Dataset items
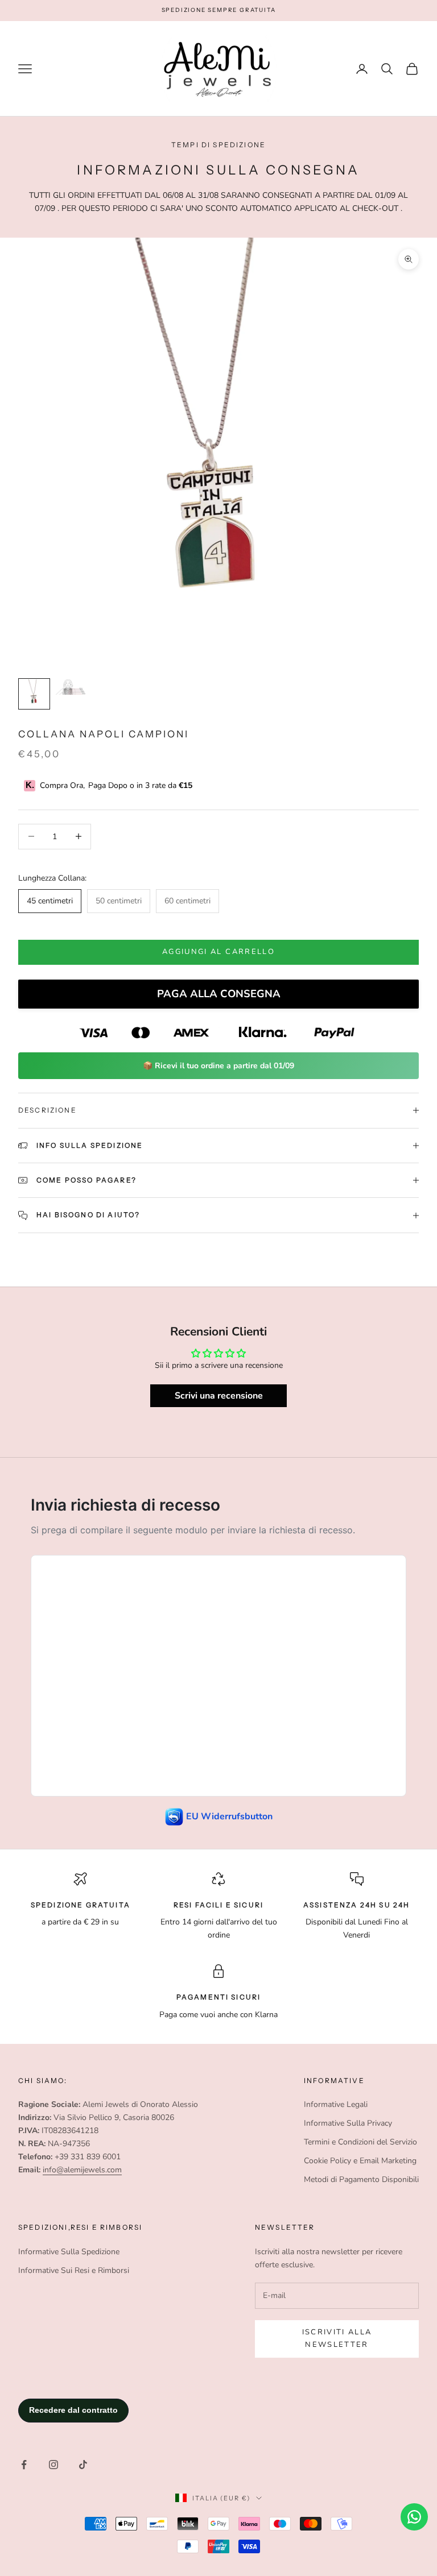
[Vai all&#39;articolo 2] (70, 687)
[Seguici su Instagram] (53, 2464)
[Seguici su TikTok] (83, 2464)
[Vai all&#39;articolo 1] (34, 694)
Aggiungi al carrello (218, 952)
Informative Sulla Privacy (348, 2123)
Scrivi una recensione (219, 1395)
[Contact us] (414, 2517)
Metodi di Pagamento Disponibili (361, 2179)
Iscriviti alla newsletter (337, 2338)
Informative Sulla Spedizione (68, 2251)
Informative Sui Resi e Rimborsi (73, 2270)
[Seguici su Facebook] (24, 2464)
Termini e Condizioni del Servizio (360, 2142)
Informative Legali (336, 2104)
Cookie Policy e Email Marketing (360, 2160)
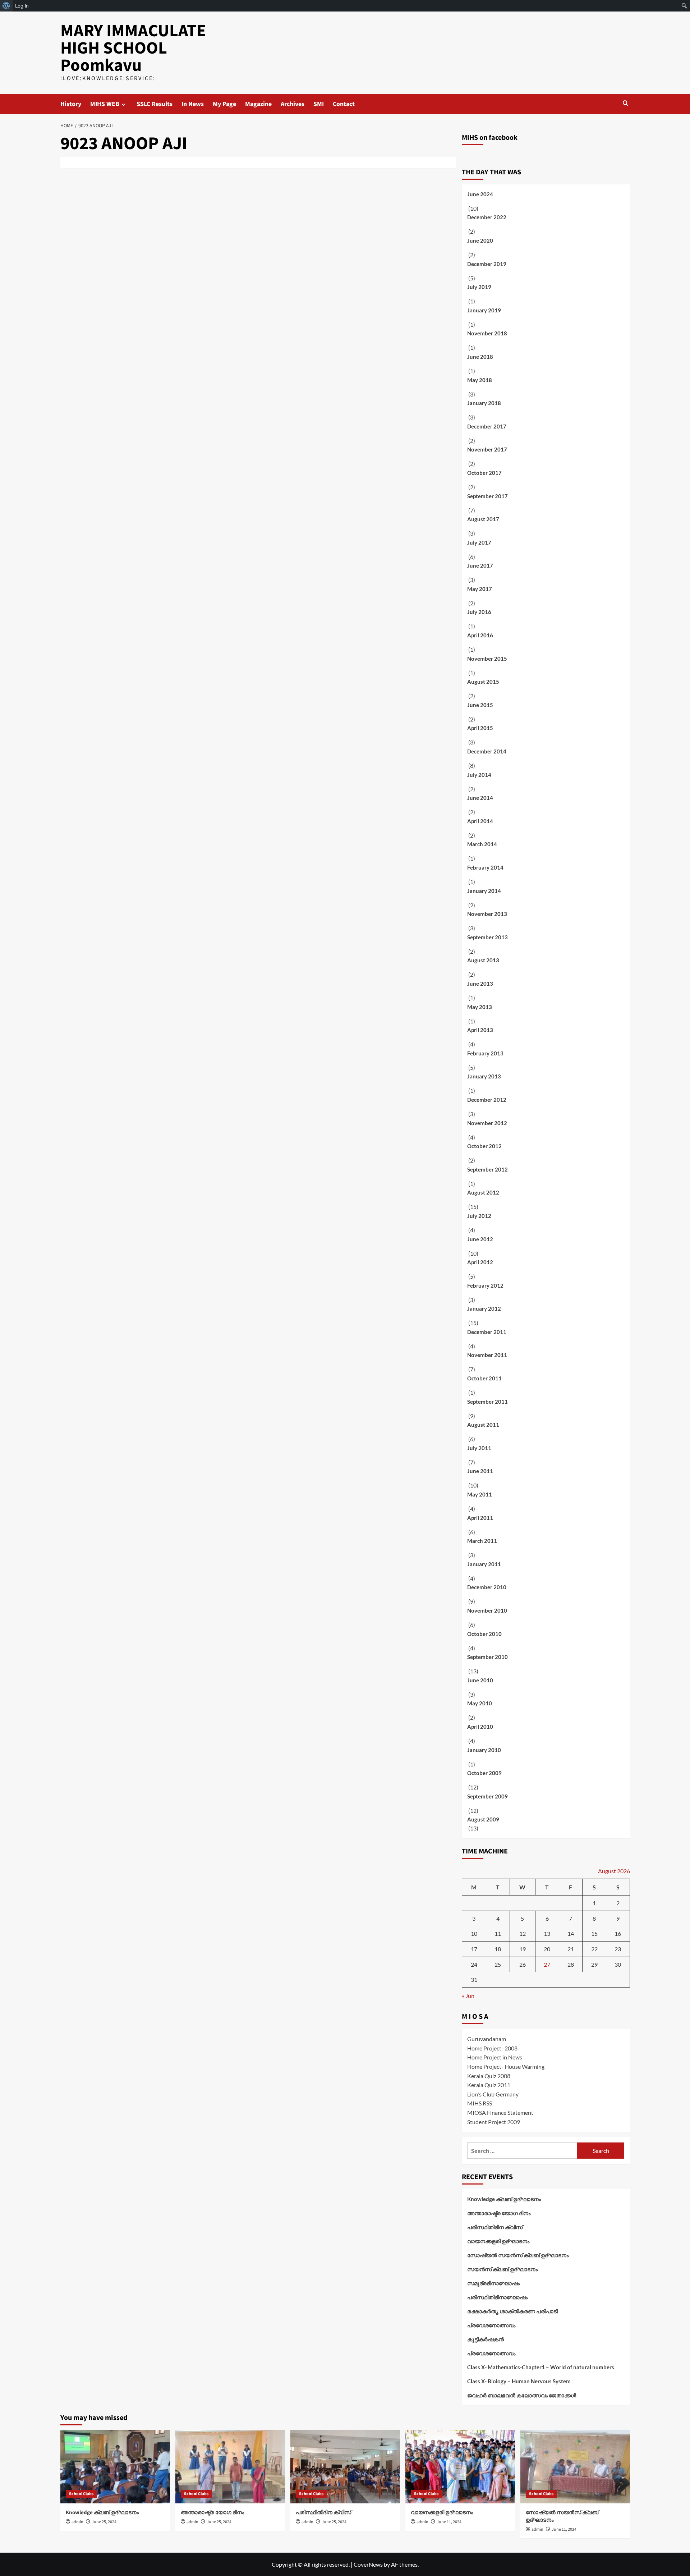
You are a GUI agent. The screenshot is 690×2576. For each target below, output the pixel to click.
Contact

- **Your instructions**: What belongs in the answer is each line of the data that has the word "articolo".

- **Result of this task**:
[Vai all&#39;articolo 2] (70, 687)
[Vai all&#39;articolo 1] (34, 694)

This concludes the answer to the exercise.